来年に向けたぶどうの土づくり

産地レポート

2021.11.5

岡山のぶどうは、これから収穫を迎える品種もありますが、多くの品種では収穫が終わっています。
収穫を終えた農園では、来年の生育に向けてどのような作業があるのでしょうか。
前回に引き続き、三徳園に勤務しながらぶどうで新規就農を目指している松田さんに教えてもらいました。

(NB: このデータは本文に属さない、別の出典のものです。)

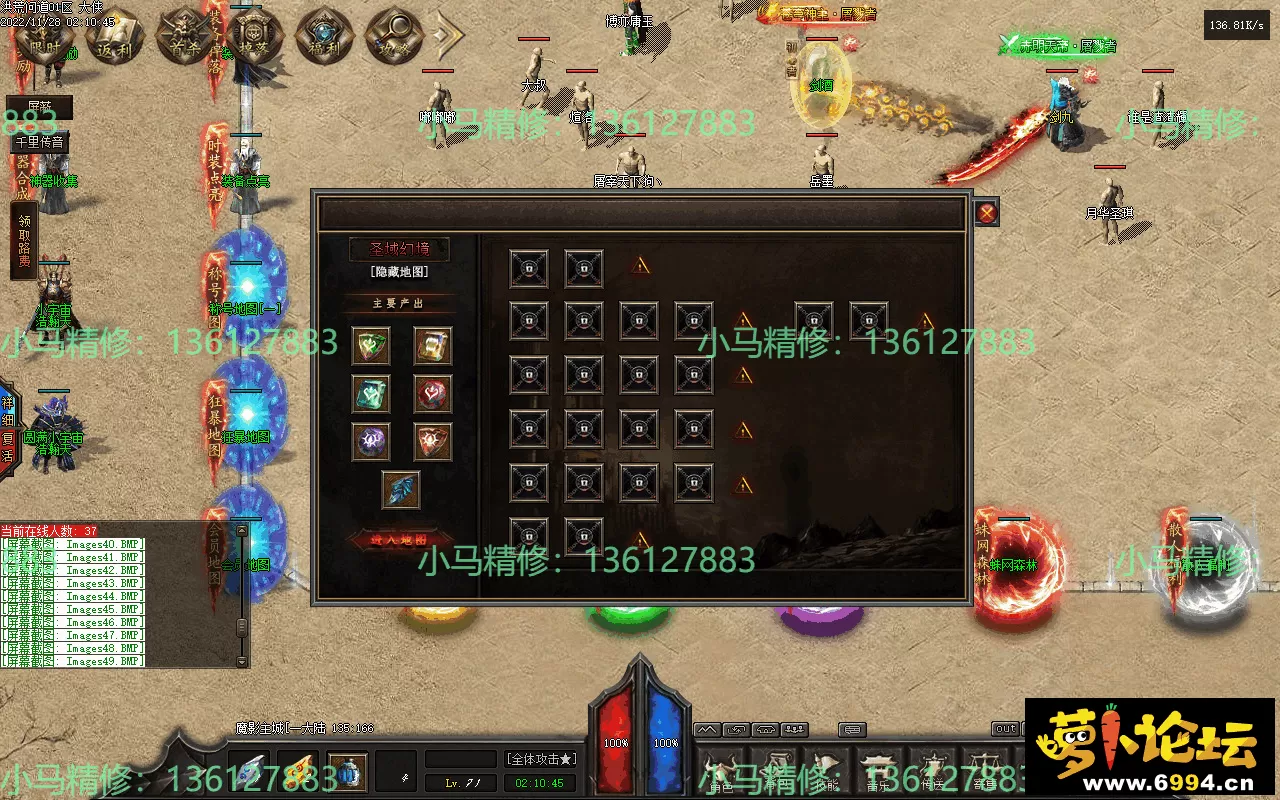Select the golden scroll loot icon
Screen dimensions: 1280x800
[x=432, y=346]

「ぶどうの収穫後、まず行うのは土づくりです。たくさんの実を付け、体力を使ってしまったぶどうがしっかりと栄養を吸収し、快適に根を伸ばせるように土の環境を整えます」

実際に土づくりの作業を見せてもらえることに。松田さんは、不思議な形をした道具を手にされます。

ぶどう新規就農者の松田さん

「これは土を掘り起こすための特殊な農具です。このような農具や機械を使って土を掘り起こし、堆肥を混ぜていきます。またその際に、わざと根っこの先を少し切ることがあります。これによって新しい根がしっかり伸びるのです」

土を掘り起こすための特殊なクワ

きちんと管理しなければ土はやせてしまい、その上、固く締まって根の張りも悪くなってしまうといいます。土の性質によっても作業は異なるそうですが、美味しいぶどうづくりのために基本となる大切な作業です。

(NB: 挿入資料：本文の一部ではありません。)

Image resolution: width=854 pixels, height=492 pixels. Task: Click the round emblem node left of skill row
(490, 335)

「それから冬になると、収穫量や品質を安定させるために、不要な葉や枝を切るせん定という作業もあります。岡山では短梢(たんしょう)せん定といって、伸びた枝を短く切る方法が主流です。大切な枝を切るため、全体のバランスを考えた上での、綿密な管理が求められます」

剪定(せんてい)

例えば写真の位置で、枝はバッサリ切ってしまうそうです。ぶどうに負荷を掛けないためにも、せん定はタイミングが重要とのことです。
次の年に向けた準備は早くも始まっています。